Given entries
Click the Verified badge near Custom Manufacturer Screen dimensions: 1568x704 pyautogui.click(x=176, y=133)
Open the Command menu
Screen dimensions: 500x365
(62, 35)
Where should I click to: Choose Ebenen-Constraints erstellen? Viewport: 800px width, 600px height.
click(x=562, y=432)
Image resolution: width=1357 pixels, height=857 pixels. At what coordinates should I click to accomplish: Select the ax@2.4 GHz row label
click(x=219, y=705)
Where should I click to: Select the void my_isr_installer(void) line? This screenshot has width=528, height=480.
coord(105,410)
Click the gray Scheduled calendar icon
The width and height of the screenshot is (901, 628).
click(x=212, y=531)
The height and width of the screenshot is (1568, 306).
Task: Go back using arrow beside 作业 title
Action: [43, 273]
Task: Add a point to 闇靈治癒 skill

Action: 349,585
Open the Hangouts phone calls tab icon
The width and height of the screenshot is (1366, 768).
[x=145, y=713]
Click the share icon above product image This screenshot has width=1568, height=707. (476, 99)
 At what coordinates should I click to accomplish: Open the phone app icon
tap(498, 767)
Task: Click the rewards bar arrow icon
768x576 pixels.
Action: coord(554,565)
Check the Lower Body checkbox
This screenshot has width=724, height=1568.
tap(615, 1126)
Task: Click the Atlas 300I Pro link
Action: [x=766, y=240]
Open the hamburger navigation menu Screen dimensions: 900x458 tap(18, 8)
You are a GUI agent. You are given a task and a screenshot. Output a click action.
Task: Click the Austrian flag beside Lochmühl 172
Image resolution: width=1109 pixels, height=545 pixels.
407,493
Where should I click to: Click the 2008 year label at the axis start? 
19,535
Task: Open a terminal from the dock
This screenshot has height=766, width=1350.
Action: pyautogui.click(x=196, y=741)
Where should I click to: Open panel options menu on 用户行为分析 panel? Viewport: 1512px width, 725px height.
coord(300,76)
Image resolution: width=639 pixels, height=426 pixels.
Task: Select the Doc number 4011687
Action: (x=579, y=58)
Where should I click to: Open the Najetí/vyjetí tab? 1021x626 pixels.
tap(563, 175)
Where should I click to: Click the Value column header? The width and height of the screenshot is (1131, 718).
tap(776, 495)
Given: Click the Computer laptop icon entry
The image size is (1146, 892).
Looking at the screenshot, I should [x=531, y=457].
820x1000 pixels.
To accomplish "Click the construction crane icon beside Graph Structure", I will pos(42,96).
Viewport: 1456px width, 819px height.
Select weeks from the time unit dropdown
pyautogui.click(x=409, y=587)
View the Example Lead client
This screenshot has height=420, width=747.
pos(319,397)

What the task asks
Would you repeat all the material exactly as it is shown?

Output of the task
Click the Verified badge near Custom Manufacturer Screen dimensions: 1568x704 pyautogui.click(x=176, y=133)
Open the Command menu
Screen dimensions: 500x365
(62, 35)
Where should I click to: Choose Ebenen-Constraints erstellen? Viewport: 800px width, 600px height.
click(x=562, y=432)
Image resolution: width=1357 pixels, height=857 pixels. At what coordinates should I click to accomplish: Select the ax@2.4 GHz row label
click(x=219, y=705)
Where should I click to: Select the void my_isr_installer(void) line? This screenshot has width=528, height=480.
coord(105,410)
Click the gray Scheduled calendar icon
The width and height of the screenshot is (901, 628).
click(x=212, y=531)
The height and width of the screenshot is (1568, 306).
Task: Go back using arrow beside 作业 title
Action: [43, 273]
Task: Add a point to 闇靈治癒 skill

Action: 349,585
Open the Hangouts phone calls tab icon
The width and height of the screenshot is (1366, 768).
[x=145, y=713]
Click the share icon above product image This screenshot has width=1568, height=707. (476, 99)
 At what coordinates should I click to accomplish: Open the phone app icon
tap(498, 767)
Task: Click the rewards bar arrow icon
768x576 pixels.
Action: coord(554,565)
Check the Lower Body checkbox
This screenshot has width=724, height=1568.
tap(615, 1126)
Task: Click the Atlas 300I Pro link
Action: [x=766, y=240]
Open the hamburger navigation menu Screen dimensions: 900x458 tap(18, 8)
You are a GUI agent. You are given a task and a screenshot. Output a click action.
Task: Click the Austrian flag beside Lochmühl 172
Image resolution: width=1109 pixels, height=545 pixels.
407,493
Where should I click to: Click the 2008 year label at the axis start? 
19,535
Task: Open a terminal from the dock
This screenshot has height=766, width=1350.
Action: pyautogui.click(x=196, y=741)
Where should I click to: Open panel options menu on 用户行为分析 panel? Viewport: 1512px width, 725px height.
coord(300,76)
Image resolution: width=639 pixels, height=426 pixels.
Task: Select the Doc number 4011687
Action: (x=579, y=58)
Where should I click to: Open the Najetí/vyjetí tab? 1021x626 pixels.
tap(563, 175)
Where should I click to: Click the Value column header? The width and height of the screenshot is (1131, 718).
tap(776, 495)
Given: Click the Computer laptop icon entry
The image size is (1146, 892).
Looking at the screenshot, I should [x=531, y=457].
820x1000 pixels.
To accomplish "Click the construction crane icon beside Graph Structure", I will pos(42,96).
Viewport: 1456px width, 819px height.
Select weeks from the time unit dropdown
pyautogui.click(x=409, y=587)
View the Example Lead client
This screenshot has height=420, width=747.
pos(319,397)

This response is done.